Las agujas avanzan, el tiempo pasa y él cada vez mira el reloj con más ansia. No llega. Pero seguro que lo hace. Tarde, como siempre. Maravillosamente tarde y espléndida.
Decenas de jóvenes se arremolinan en torno a una reducida plaza que no duerme nunca y una boca de metro que no deja de escupir encuentros y desencuentros.
Como todo el mundo, él espera, pero nadie se percata de que lo hace con otra cara, con otras ganas, con otro corazón.
De repente, luz en la plaza de Callao a las 21.57. Ya esta ahí, radiante, morena, sobre altas botas negras, entallado jersey negro, pequeño bolso negro y penetrantes ojos descaradamente negros que buscan entre el bullicio a su particular rayo de luz.
Sin darle tiempo a ubicarse una vez devuelta a la superficie, él se adelanta.
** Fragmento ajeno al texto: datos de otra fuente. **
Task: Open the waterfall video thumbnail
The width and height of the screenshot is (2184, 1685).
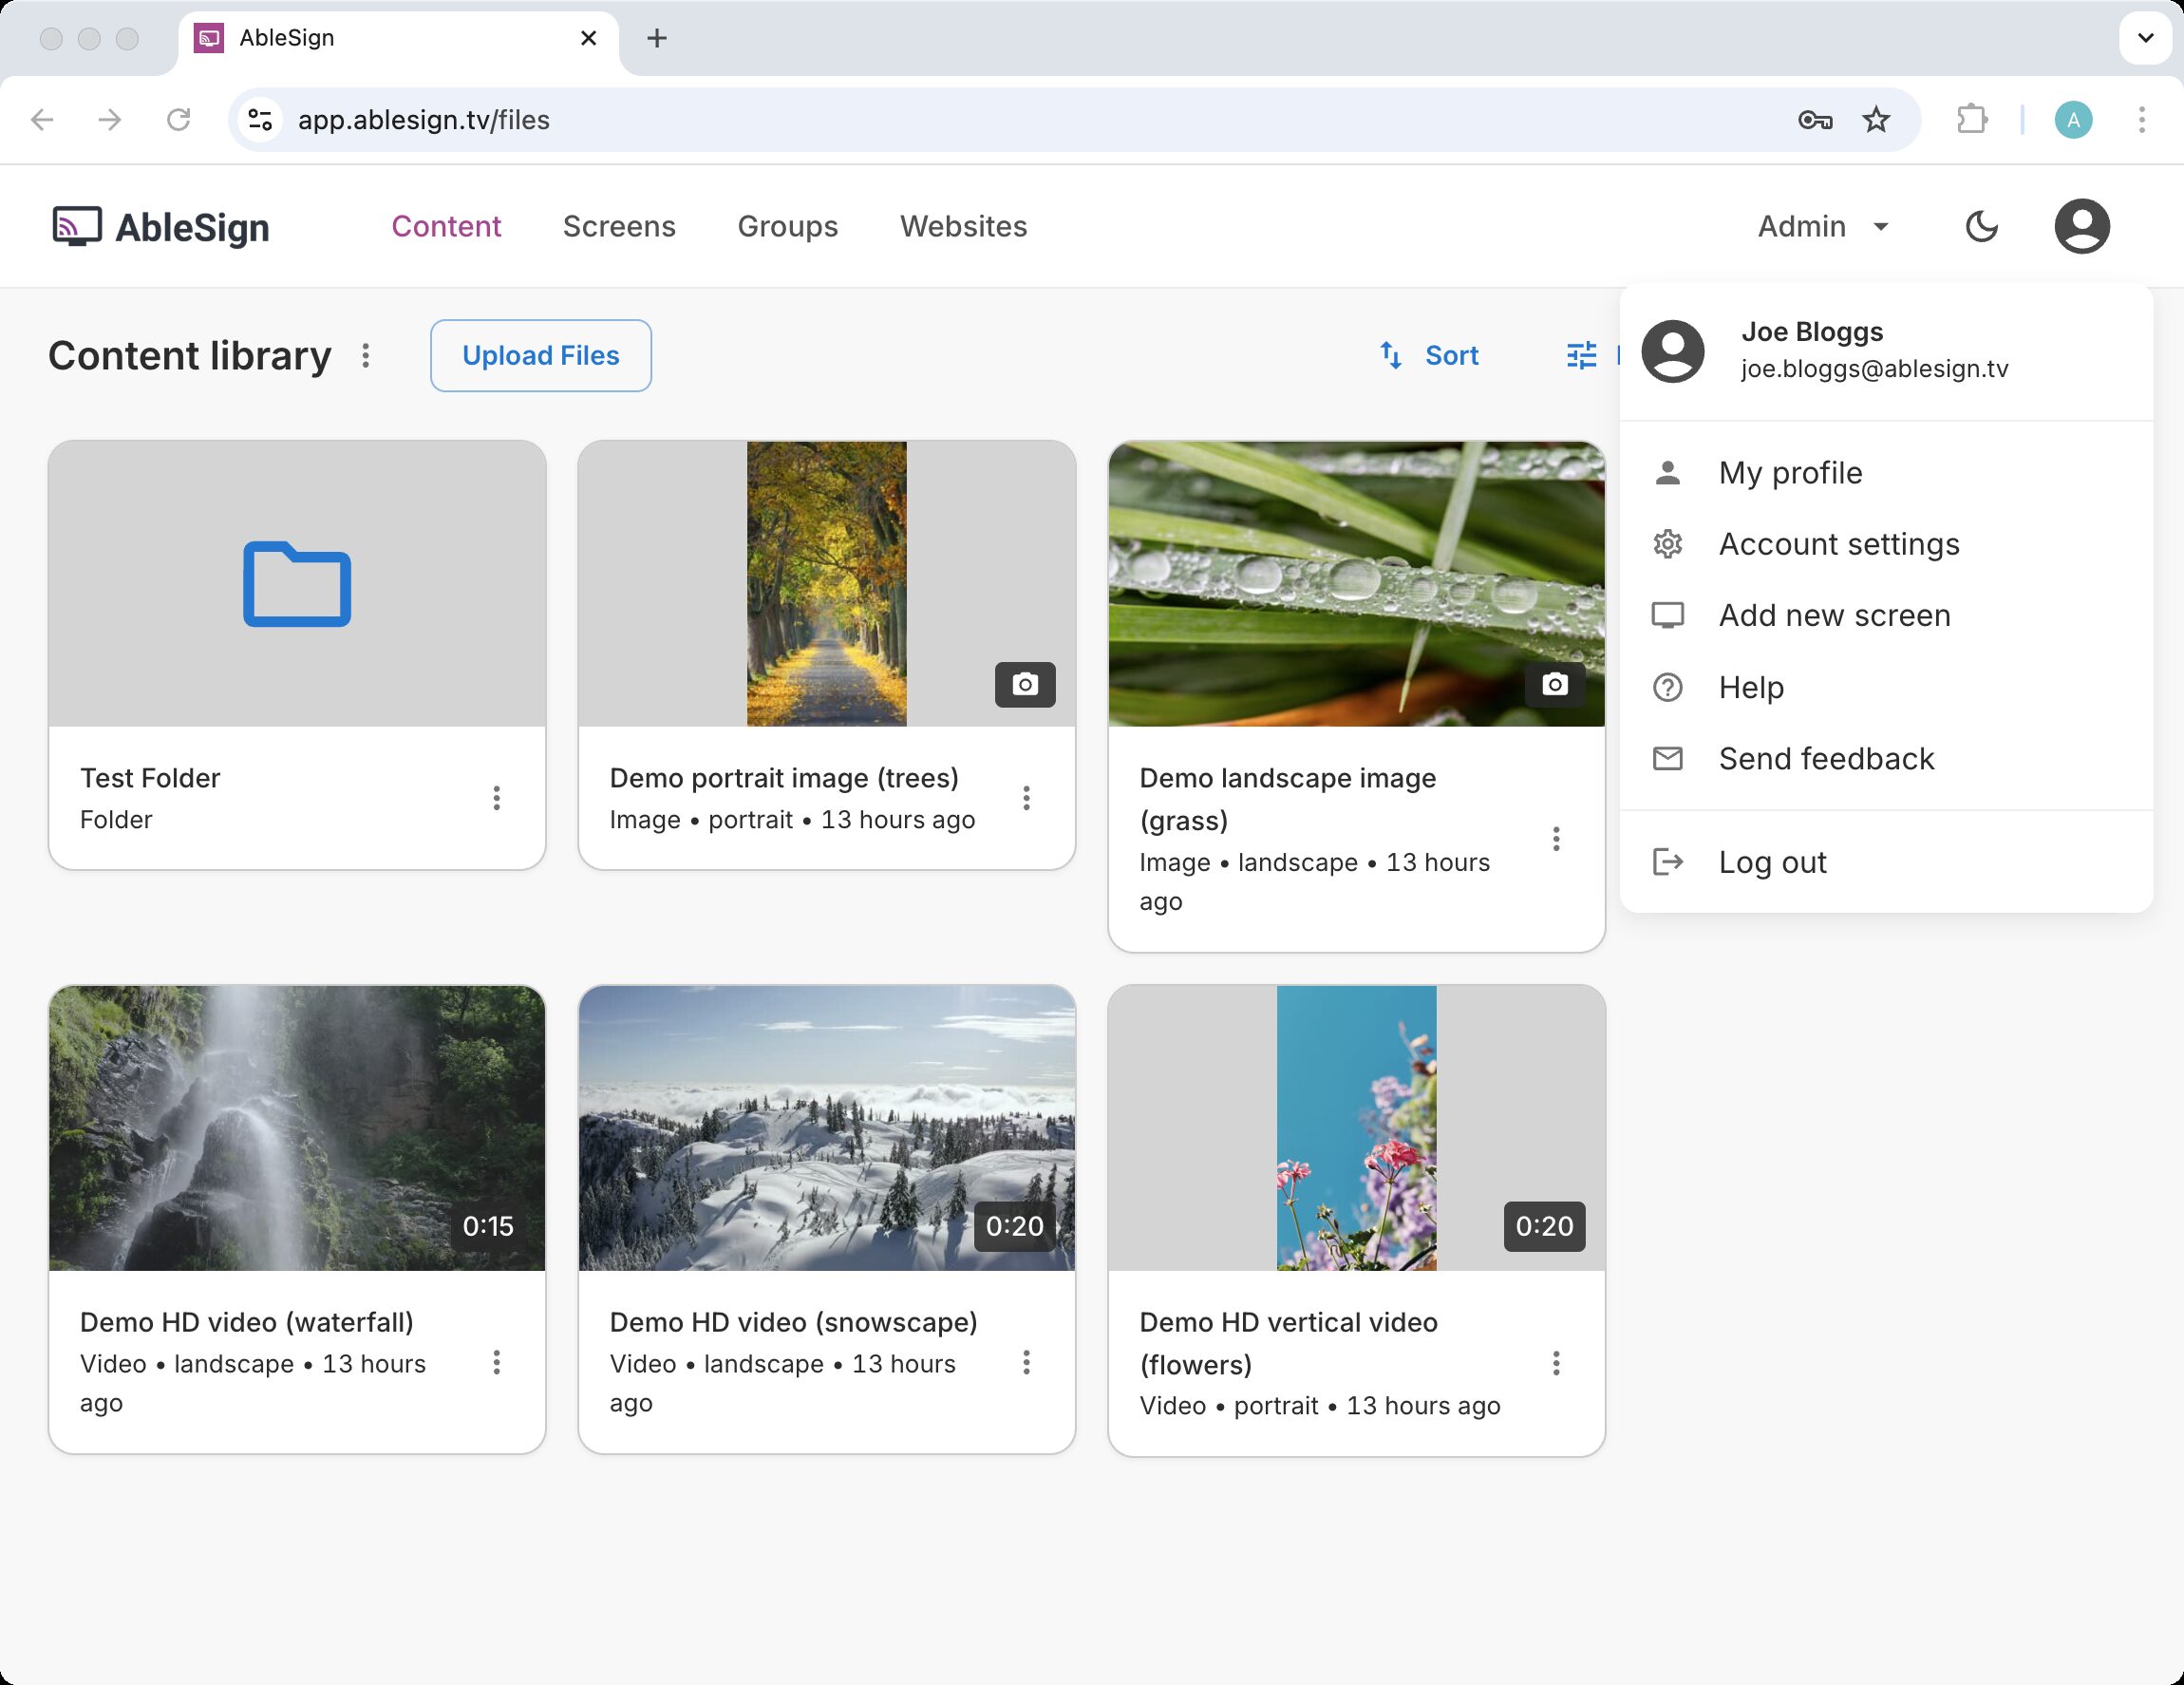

Es él el que está ahí, es él el que parece haber acabado de llegar, es él para quien todo es nuevo, para quien todo su mundo está concentrado en esa pequeña plaza en la que adolescentes, mariachis o leopardinos nunca podrían eclipsar ni un solo lux de los que le atraviesan corazón, esternón y estómago cada vez que su diafragma de sentimientos se abre para que un remolino consiga alcanzarle el flato y dejarle sin respiración.
Ella, sin embargo, tan sólo está de nuevo en la superficie.